Opinião: Festas dos 60 anos da República Popular da China ecoam no vazio
da Deutsche Welle, na Alemanha
Neste 1º de outubro, a República Popular da China faz 60 anos, e tem realmente o que comemorar. As festividades em Pequim, no entanto, evitam um olhar crítico sobre o próprio passado, opina Matthias von Hein.
O escritor britânico George Orwell cunhou certa vez a frase: "Quem controla o presente, controla também o passado.
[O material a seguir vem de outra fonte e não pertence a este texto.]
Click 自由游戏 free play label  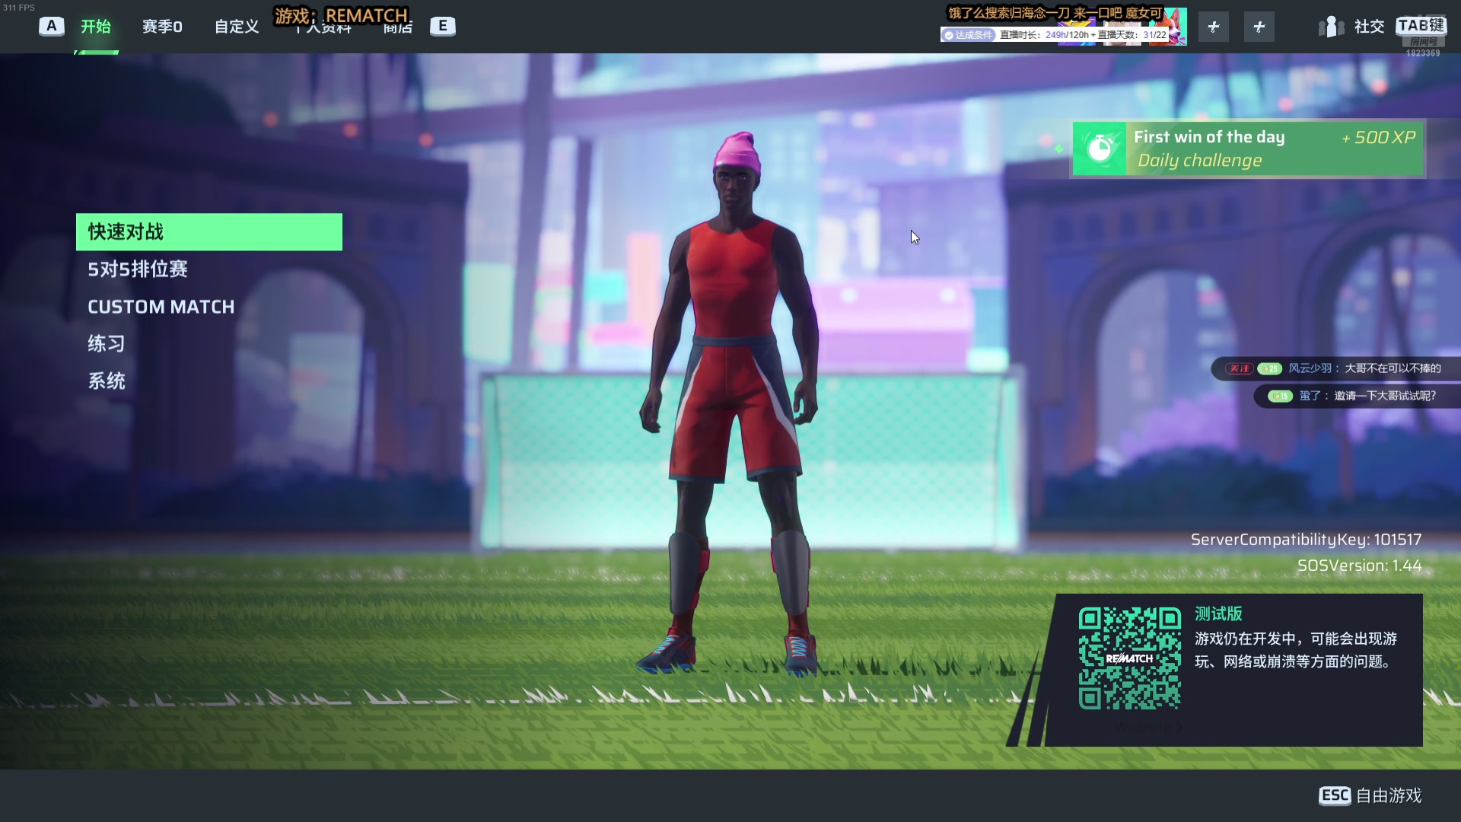tap(1389, 795)
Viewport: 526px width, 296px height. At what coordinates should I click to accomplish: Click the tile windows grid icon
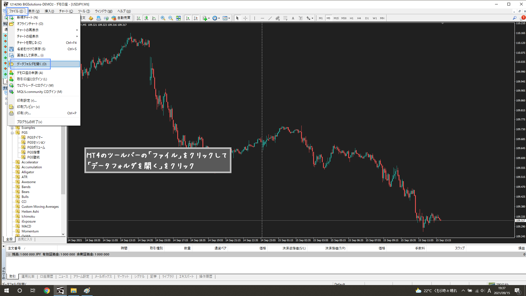click(x=178, y=18)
E quem controla o passado, controla o futuro". Na China, o Partido Comunista controla o presente.
E, assim, o partido também é subjugado pelo passado. Isso pode ser percebido, por exemplo, na figura de Mao Tsé-tung. Por todo o país, estão sendo restauradas suas estátuas. Nos cinemas, ele é festejado como herói e salvador do país.
O olhar embelezador sobre o passado omite as catastróficas campanhas em massa: a Revolução Cultural, por exemplo, ou também o "Grande Salto para a Frente". Nesta, que foi uma das maiores misérias da história desencadeadas pelo homem, há quase 50 anos, estima-se que morreram 30 milhões de pessoas. Não há debates públicos a respeito disso. E mesmo os historiadores têm dificuldades em pesquisar e publicar a este respeito.